Extubation was possible 4 and 15 days later in the first two patients but was delayed by 11 weeks in the last patient, who had severe bronchomalacia.

Patient 1 died 1 month after the operation after an episode of aspiration, possibly related to recurrent laryngeal nerve injury during the last intervention. The postmortem examination showed that the aortic repair was of normal caliber. No residual bronchial compression was present, but bronchomalacia of the left main bronchus was noted. A perimembranous ventricular septal defect, 2 by 4 mm, considered too small to require closure during the last operative intervention, was noted.

Patients 2 and 3 still had occasional stridor in the year that followed their operations. They both had a second bronchoscopic examination, which confirmed the disappearance of the vascular compression. Digital subtraction angiography of the aortic arch confirmed the accuracy of the vascular repair. Patient 2 was lost to follow-up after his adoption 2 years after his operation, at which time he was free of symptoms referable to airway compression. Patient 3 died 4 years later of an unrelated cause.

Group 2
Patient 4 was born at 29 weeks' gestation, with a birth weight of 1000 gm, and required immediate intubation for respiratory distress.
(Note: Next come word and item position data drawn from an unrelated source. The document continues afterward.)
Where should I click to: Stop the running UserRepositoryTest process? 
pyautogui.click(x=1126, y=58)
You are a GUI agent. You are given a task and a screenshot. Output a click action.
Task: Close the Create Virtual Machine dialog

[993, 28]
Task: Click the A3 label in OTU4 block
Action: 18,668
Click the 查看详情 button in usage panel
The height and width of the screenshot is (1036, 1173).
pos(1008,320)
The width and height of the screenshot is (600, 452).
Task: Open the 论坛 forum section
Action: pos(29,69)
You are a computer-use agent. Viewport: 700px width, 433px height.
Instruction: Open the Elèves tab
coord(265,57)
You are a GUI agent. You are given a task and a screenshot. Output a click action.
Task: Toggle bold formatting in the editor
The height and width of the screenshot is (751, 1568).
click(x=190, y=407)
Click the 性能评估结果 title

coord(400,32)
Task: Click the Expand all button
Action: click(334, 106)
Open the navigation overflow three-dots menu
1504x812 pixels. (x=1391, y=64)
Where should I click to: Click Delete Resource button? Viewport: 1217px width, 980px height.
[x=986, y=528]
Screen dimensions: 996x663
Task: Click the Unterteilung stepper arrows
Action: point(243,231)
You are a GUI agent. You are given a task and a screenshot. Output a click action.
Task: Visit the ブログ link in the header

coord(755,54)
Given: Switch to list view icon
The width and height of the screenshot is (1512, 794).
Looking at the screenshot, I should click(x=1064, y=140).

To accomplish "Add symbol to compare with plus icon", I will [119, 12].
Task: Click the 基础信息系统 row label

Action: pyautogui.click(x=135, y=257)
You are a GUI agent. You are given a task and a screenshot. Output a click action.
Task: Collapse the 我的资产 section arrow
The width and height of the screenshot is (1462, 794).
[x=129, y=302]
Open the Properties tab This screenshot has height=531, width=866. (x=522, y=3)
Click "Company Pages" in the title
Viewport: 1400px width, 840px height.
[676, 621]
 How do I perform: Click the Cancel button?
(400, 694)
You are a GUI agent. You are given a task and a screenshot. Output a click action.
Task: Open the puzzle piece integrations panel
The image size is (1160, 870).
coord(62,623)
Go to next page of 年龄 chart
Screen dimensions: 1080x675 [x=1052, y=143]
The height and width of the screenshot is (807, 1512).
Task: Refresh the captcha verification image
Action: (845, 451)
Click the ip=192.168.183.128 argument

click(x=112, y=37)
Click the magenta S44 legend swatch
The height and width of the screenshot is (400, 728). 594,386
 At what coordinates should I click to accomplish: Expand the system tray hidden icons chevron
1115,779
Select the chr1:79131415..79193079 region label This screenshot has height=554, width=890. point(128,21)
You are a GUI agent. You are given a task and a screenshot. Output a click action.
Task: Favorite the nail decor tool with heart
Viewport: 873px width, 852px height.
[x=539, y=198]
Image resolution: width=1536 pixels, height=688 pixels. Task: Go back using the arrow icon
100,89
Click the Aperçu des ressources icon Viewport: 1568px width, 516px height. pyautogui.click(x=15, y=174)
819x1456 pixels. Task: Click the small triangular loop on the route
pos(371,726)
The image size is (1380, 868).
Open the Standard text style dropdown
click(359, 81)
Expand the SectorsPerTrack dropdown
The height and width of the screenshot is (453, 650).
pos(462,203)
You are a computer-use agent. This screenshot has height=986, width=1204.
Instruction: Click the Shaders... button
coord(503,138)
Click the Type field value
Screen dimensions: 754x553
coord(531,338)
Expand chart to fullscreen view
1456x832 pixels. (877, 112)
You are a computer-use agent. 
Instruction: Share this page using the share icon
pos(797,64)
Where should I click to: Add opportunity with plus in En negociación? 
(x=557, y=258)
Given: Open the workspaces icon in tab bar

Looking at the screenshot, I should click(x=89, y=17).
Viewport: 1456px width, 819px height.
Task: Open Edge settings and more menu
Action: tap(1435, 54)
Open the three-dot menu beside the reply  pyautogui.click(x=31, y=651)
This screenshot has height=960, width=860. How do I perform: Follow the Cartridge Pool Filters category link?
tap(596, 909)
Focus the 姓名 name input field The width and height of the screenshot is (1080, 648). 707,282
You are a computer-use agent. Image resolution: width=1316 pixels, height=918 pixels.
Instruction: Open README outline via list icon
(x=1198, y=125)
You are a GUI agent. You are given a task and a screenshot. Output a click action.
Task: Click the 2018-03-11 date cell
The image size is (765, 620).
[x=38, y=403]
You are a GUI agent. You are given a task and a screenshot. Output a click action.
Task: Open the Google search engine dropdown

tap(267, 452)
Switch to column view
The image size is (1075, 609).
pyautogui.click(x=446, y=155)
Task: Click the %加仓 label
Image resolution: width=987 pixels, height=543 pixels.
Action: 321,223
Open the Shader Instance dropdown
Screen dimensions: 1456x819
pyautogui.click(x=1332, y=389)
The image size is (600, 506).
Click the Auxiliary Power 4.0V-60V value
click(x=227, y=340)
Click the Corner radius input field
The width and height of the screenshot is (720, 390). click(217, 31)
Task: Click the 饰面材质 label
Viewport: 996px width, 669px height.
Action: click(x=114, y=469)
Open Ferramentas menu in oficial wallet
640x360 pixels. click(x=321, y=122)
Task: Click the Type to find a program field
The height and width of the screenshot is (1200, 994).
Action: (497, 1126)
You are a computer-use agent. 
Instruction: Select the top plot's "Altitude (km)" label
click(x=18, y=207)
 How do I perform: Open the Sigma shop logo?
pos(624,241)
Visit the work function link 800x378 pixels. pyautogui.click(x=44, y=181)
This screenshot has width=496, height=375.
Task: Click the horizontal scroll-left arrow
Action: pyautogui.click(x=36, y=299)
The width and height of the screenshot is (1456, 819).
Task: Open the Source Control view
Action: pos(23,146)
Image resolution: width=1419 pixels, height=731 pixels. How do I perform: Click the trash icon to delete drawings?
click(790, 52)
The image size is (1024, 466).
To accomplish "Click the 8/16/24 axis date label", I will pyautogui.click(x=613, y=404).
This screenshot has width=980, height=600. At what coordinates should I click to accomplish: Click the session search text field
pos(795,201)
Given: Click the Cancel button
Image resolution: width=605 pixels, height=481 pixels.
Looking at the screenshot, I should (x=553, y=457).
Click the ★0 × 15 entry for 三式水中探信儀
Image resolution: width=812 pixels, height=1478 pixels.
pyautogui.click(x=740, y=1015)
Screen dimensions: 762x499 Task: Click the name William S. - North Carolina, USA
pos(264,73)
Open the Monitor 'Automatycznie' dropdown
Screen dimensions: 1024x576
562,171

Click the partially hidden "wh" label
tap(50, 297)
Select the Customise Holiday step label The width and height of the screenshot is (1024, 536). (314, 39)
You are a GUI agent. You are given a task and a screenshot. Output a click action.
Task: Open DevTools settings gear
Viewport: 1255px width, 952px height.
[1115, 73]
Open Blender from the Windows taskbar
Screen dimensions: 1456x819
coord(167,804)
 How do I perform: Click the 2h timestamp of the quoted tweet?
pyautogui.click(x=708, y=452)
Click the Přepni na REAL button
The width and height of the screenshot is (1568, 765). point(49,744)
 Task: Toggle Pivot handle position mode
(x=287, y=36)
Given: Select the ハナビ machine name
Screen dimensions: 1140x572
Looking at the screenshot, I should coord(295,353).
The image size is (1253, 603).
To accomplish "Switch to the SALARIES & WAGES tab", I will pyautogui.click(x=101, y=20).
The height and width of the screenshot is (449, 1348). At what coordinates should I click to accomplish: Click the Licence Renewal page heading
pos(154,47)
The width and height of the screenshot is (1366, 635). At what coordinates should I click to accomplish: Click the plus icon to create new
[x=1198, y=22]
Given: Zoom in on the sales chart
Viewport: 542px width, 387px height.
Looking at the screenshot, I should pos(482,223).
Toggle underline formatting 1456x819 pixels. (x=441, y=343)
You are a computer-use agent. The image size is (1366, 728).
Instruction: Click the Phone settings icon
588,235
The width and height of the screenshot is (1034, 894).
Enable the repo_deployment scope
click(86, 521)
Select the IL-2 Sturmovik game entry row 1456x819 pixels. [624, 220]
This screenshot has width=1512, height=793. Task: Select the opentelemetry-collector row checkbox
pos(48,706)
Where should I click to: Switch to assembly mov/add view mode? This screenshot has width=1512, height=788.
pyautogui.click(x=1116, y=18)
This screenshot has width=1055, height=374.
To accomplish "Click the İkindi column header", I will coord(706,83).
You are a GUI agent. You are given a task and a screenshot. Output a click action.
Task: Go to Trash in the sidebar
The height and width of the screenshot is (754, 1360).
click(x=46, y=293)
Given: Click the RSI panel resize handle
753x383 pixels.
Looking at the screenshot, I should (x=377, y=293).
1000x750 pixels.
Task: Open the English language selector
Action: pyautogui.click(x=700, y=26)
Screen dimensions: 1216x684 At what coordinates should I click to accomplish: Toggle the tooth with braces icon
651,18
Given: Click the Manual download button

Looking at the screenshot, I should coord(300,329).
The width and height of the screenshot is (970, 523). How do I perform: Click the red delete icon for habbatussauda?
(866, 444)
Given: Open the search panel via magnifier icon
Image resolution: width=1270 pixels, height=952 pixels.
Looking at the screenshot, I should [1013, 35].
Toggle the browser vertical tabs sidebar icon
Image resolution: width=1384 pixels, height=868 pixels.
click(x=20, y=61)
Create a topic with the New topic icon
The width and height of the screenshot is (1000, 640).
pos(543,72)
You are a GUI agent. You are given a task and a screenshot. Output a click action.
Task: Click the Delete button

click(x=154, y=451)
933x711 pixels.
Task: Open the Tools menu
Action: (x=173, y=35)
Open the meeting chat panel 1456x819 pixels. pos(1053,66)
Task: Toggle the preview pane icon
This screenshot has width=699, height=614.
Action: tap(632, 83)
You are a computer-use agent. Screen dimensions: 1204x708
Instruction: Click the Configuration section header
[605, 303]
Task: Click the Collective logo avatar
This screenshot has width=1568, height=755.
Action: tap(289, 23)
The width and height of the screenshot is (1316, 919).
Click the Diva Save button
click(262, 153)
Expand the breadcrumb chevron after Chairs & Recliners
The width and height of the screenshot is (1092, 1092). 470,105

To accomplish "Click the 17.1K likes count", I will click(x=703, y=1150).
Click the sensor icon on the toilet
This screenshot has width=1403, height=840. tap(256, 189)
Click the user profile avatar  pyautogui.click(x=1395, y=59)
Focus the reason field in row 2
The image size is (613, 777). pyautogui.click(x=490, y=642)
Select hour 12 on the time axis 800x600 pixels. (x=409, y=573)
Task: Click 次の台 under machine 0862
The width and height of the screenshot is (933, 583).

On the third day, a heart murmur was heard and an echocardiogram diagnosed tetralogy of Fallot, with a right-sided aortic arch and descending aorta. Repeated attempts at weaning from mechanical ventilation failed, because each was followed by an episode of bronchospasm. When the infant was 10 weeks old, cardiac catheterization and angiocardiography confirmed the echocardiographic findings and outlined a dilated, dextroposed ascending aorta, separated from the right-sided descending aorta by a narrow space, particularly at the level of the right main bronchus. A bronchoscopic examination showed that the right main bronchus was reduced to a slitlike opening. At the age of 3 months, when he weighed 2500 gm, he underwent a right thoracotomy. Dissection of the right main bronchus confirmed that the bronchus was "squashed" between the ascendingand descending aorta. Inasmuch as the ascending aorta could not be mobilized enough through this approach, an extensive mobilization of the descending aorta was undertaken, which enabled it to be suspended to the posterior parietal pleura, relieving the compression. A small patent ductus arteriosus, which did not contribute to airway compression, was left intact to enhance pulmonary blood flow in the context of tetralogy of Fallot. A systemic–pulmonary artery shunt was not performed, because the oxygen saturation was adequate and there was concern that a shunt might aggravate the compressive symptoms. Postoperative bronchoscopic examination showed relief of the compression and mild bronchomalacia. Prolonged ventilation was needed because of severe bronchopulmonary dysplasia. A tracheostomy was performed and then allowed to close 10 months later, when all respiratory problems had subsided. A one-stage repair of the tetralogy of Fallot was not considered in view of the patient's weight and hypoplastic pulmonary valve ring. The child remained well for the following 2 years, when he underwent an elective correction of the tetralogy of Fallot. He was extubated the following day and had an uncomplicated postoperative course. He remains well 9 years after the initial operation.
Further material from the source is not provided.